[JOISC 2015] Walls

Difficulty Ratings

Idea Creativity: 2/5
Techniques Used: 3/5
Implementation : 3/5

Link

Simplified Chinese Japansese by semiexp

Statement

Imagine you have a range $[A,B]$. An operation is moving to left into $[A-1,B-1]$ using 1 cost, or moving to right into $[A+1,B+1]$ using 1 cost. You can do any operations at any number of times and each operation takes 0 time. Then, there will be $N$ events happening, in event $i$ you have to move your range to cover a point $x_i$. Let $f([A,B])$ be the minimal cost to handle the $N$ events. Given $Q$ queries of $[A_j,B_j]$, find out $f([A_j,B_j])$ for each of them.
$N,Q \le 2e5$.

Solution

So I assume you realise that moving greedily (move towards the point you have to cover if you haven't) is optimal.
Firstly, lets compare $f(0,B-A)$ and $f(A,B)$. Let's find the first position $i$ such that there exist $j < i$ that $|x_i-x_j|>B-A$.
Two observations are to be made:
1) You will end up at the same position after the first $i$ events no matter you start with $[0,B-A]$ or $[A,B]$.
2) You will only move in at most one direction during the first $i-1$ events no matter you start with $[0,B-A]$ or $[A,B]$.
With these observations you can easily compute $f(0,B-A)-f(A,B)$. Therefore, from now on we assume all queries are of the form $f(0,C)$.
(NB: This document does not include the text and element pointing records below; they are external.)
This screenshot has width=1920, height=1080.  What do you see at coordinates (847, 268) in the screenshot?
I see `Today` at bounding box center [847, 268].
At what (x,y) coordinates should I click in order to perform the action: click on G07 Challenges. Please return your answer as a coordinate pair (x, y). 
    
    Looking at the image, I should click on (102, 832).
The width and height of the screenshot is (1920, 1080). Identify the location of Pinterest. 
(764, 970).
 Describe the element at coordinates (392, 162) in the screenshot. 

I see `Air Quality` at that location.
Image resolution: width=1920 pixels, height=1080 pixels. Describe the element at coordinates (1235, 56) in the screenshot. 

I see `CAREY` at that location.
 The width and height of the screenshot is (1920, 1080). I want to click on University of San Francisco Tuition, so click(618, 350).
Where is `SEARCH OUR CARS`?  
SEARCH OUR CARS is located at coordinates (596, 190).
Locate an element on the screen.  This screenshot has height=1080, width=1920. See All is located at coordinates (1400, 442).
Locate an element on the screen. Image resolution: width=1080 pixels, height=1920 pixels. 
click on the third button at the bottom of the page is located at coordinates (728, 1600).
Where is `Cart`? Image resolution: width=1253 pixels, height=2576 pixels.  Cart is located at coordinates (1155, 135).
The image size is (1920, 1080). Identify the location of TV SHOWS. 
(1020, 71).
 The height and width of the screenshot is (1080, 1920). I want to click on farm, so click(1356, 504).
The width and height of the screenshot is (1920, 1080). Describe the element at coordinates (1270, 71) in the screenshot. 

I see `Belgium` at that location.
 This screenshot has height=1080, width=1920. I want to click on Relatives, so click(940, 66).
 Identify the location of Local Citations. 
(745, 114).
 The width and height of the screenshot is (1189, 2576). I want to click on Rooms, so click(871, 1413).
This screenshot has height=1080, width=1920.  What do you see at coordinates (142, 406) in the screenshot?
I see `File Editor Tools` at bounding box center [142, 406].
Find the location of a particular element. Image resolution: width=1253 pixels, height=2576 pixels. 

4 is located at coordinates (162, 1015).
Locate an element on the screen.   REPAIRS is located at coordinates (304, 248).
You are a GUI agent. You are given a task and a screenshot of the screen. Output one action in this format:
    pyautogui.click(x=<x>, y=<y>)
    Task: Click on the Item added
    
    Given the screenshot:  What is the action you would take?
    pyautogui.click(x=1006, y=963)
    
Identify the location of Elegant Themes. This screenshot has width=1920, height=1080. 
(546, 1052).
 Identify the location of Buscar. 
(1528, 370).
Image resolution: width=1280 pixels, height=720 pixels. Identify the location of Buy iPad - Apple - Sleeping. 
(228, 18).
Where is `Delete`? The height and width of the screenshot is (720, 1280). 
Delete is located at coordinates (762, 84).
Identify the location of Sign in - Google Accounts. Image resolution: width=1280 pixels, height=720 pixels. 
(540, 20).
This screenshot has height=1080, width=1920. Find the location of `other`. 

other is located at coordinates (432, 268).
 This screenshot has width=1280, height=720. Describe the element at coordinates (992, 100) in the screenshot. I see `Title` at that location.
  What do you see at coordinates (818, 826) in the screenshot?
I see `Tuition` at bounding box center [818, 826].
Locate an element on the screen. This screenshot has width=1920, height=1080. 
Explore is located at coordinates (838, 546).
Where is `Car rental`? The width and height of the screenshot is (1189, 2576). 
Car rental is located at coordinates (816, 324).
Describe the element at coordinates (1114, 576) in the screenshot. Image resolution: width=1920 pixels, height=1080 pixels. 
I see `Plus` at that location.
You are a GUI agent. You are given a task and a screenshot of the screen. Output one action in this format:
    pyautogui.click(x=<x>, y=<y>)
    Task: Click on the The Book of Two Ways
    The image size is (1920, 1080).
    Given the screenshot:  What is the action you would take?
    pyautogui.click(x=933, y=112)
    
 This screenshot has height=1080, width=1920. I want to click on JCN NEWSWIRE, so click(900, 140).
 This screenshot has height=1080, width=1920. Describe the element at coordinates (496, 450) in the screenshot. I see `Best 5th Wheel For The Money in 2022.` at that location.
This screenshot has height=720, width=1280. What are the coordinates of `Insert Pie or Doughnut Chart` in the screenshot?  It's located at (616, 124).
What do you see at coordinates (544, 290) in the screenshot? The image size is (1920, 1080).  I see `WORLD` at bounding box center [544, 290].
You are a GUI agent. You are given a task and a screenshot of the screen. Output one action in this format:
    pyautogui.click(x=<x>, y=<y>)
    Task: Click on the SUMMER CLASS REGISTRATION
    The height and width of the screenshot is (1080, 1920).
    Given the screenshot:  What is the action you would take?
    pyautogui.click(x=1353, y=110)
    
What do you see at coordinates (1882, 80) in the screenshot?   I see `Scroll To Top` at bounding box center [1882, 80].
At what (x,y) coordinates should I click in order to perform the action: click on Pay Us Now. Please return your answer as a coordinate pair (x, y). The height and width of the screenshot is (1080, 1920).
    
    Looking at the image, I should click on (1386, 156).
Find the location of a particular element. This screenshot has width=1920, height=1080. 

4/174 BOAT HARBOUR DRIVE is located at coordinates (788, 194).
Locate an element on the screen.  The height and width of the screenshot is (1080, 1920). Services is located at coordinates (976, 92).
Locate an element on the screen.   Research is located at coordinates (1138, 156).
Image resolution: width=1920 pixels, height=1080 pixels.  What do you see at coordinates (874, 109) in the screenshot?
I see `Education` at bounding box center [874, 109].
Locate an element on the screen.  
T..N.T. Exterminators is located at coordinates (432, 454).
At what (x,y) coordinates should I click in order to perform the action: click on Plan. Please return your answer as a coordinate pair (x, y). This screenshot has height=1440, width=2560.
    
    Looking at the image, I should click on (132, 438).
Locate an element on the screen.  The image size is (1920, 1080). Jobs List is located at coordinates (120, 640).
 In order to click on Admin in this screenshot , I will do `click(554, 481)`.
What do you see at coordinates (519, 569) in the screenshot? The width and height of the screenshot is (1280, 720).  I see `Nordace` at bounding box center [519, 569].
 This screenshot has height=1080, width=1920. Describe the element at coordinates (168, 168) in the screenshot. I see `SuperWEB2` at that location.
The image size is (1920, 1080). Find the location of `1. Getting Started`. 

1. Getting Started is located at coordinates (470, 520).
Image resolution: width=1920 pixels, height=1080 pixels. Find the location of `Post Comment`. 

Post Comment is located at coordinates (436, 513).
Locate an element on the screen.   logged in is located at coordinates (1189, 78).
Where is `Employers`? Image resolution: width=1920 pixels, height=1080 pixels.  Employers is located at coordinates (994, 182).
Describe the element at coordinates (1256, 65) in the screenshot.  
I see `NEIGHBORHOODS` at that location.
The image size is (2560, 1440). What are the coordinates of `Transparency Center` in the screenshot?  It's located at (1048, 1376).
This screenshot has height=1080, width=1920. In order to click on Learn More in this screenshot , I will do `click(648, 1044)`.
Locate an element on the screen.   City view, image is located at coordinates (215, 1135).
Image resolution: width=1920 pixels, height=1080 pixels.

Call an event $i$ critical to $[0,X]$ if you start with [0,X] and handle the first $i-1$ events the resulting range does not cover $x_i$.
Let's make more observations
1a. If event $i$ is critical to $[0,X]$ and $x_{i-1} \lt x_i$ then $[0,X]$ will end up at $[x_i-X,x_i]$ after the first $i$ events.
1b. otherwise it would end up at $[x_i,x_i+X]$.
2. If event $i$ is critical to $[0,X]$ it is critical to $[0,X-1]$ too.
If we know the set of critical points for $X$, by maintaining the set of neighbouring pairs of critical points, you can compute $f(0,X)$ easily. So, you just have to find out for each event, what is the largest $X$ such that it is critical to $[0,X]$. You can determine an event is critical or not for $[0,X]$ with the information of the latest event that is critical to it. By some care in implementation you can solve using parallel binary search in $O(NlgM)$.

Comments

Maybe this is the type of data-structure problems that has a chance of appearing in AGC..?